June 06, 20233 min read

We have gotten the same message from romantic comedies, Disney princess movies, and books that focus on falling in love and never on navigating living life together. The first two years of marriage is a challenge for most as we try to balance merging with our spouse while maintaining our sense of self. I didn’t know I squeezed the toothpaste wrong until I got married! Learning to communicate in marriage is the key to having a satisfactory marriage. Communication is how we learn about one another, define expectations, and find a compromise when we have different viewpoints.

When you need to share a complaint or talk about something that matters, it is important to choose a time when your spouse is more likely to be able to listen. Limit distractions such as phones, tablets, TVs, or even kids. Pick a time that allows for a conversation, such as after the kids go to bed.

Are you comfortable making eye contact and really listening when your spouse has a complaint? If not, are you willing to learn how to stay present even when you are uncomfortable? One of the ways you can stay present is to focus on listening to understand. This requires you to get out of your own thoughts and focus on what your spouse is saying. Focus on understanding what your spouse is feeling, what the feeling is about, and what they need you to do in response. What is the need behind their complaint? Do not go into problem-solving mode! Validate their feelings which makes them feel heard, cared for, and like you are on their side. Here are a few examples of validating statements:

  1. It makes sense that you would feel that way.
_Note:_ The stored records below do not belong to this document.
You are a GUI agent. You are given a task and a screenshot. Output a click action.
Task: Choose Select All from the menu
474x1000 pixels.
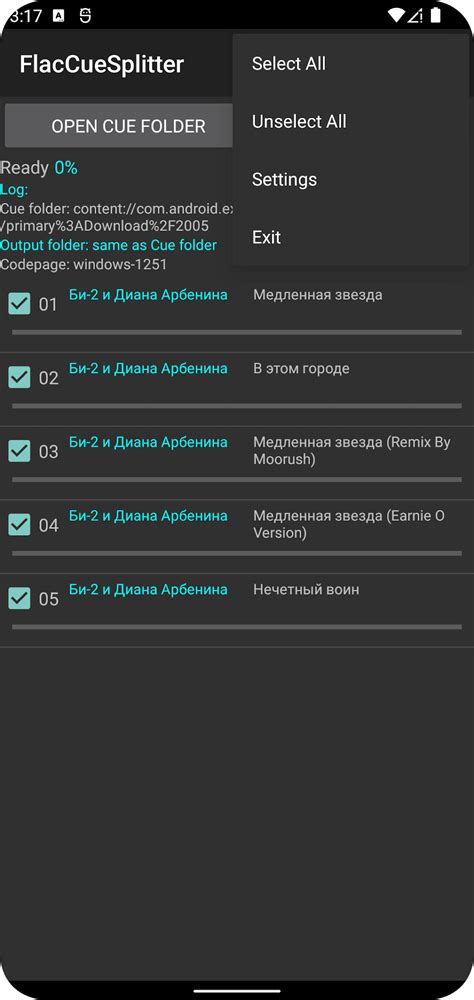point(351,64)
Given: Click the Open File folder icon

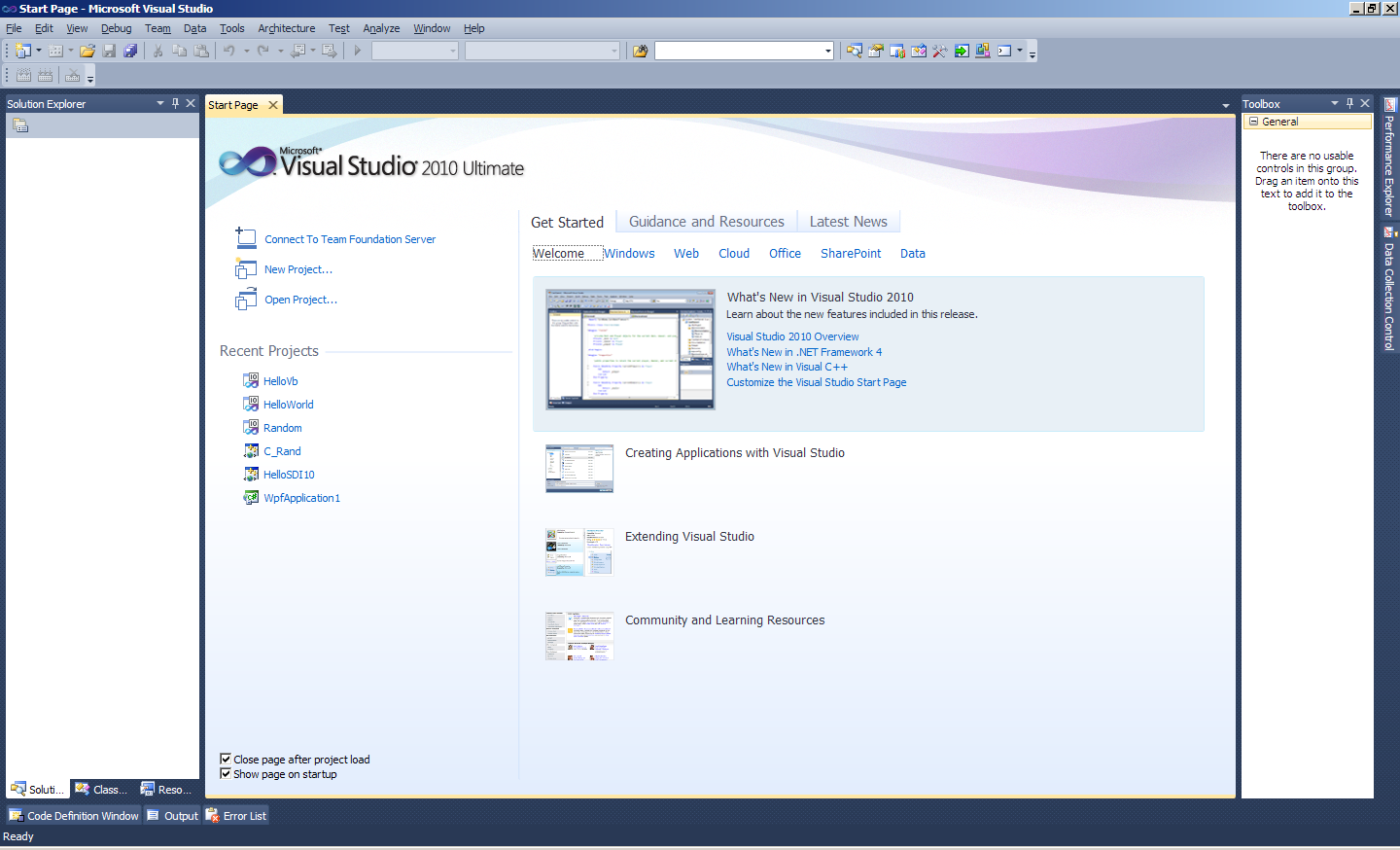Looking at the screenshot, I should [88, 51].
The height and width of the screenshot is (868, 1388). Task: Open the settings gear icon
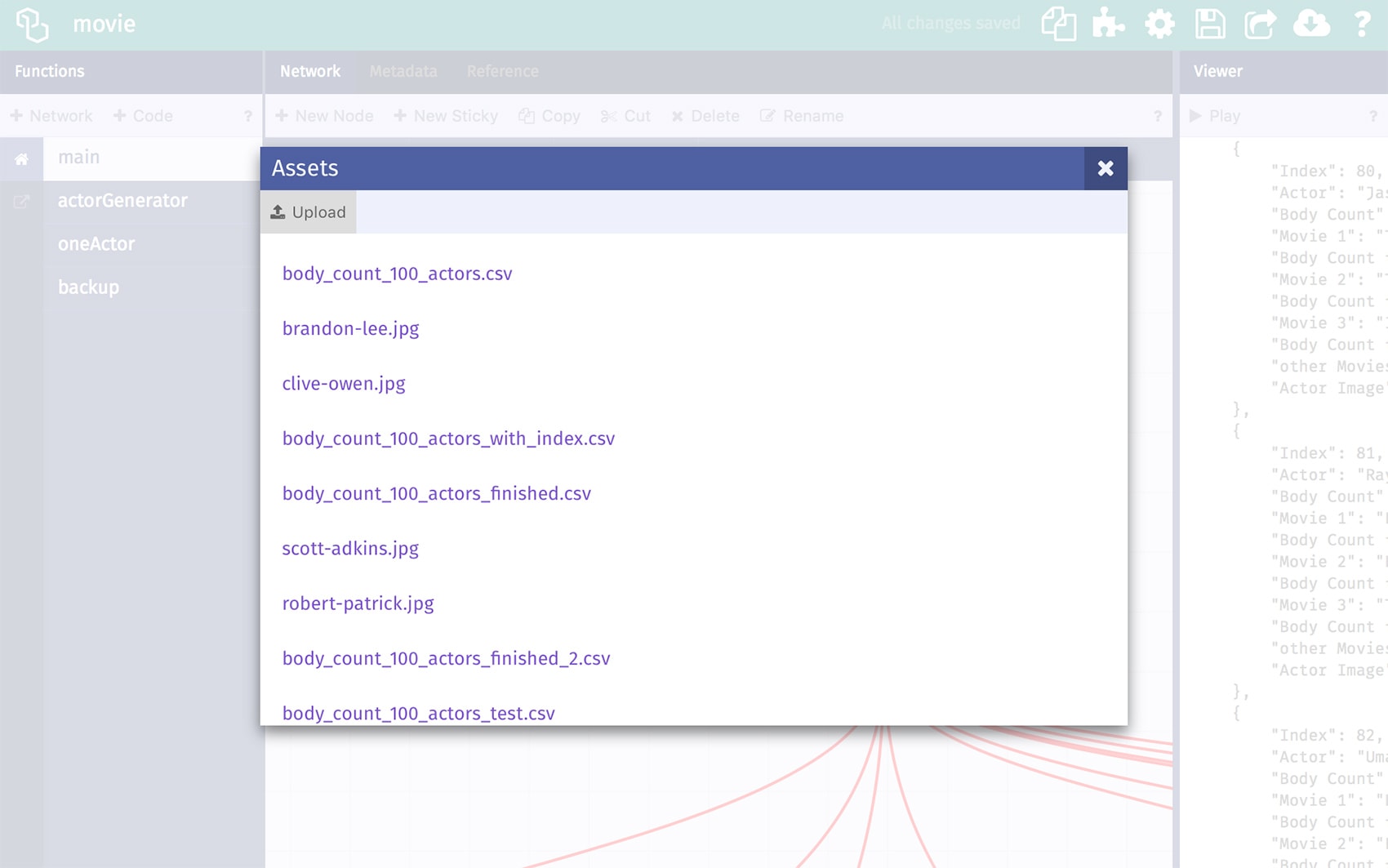point(1159,24)
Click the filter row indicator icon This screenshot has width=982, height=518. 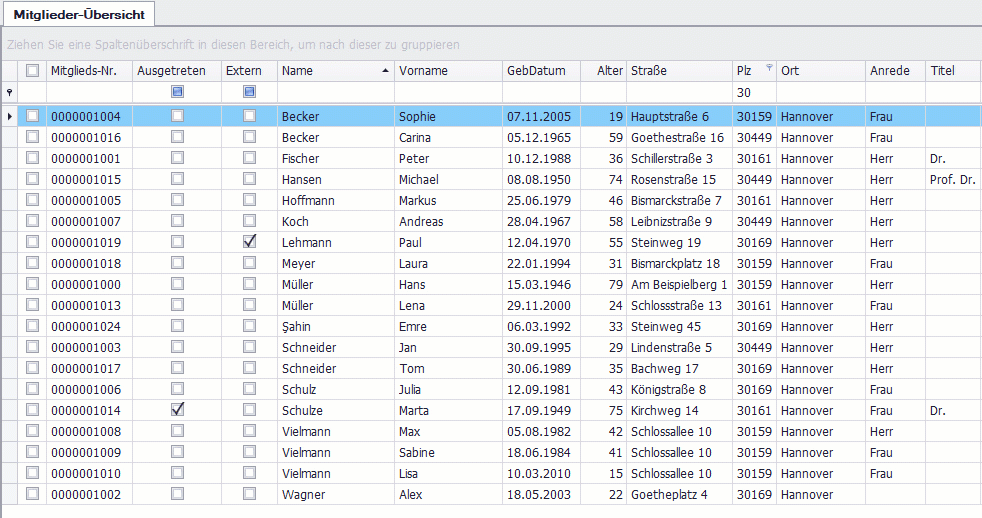point(10,92)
  2. I’d feel the same way in that situation.

  3. I’m on your side.

  4. I understand why you are sad about this.

  5. That must have annoyed you.

Another thing that helps communication is asking curious, clarifying questions to gain understanding. It is important to use a loving and curious tone. When you ask questions with a curious mind, the other person feels you are interested and want to understand. Everyone wants to feel seen and understood, especially in marriage. When we are hurting or struggling, it helps to know we are not alone.

The last part of listening to understand is communicating what you plan to do in response to their complaint. It is important you follow through with what you say you will do so your spouse knows they can count on you and their needs matter to you. If your words and actions are not consistent, your spouse will feel hurt and resentful toward you.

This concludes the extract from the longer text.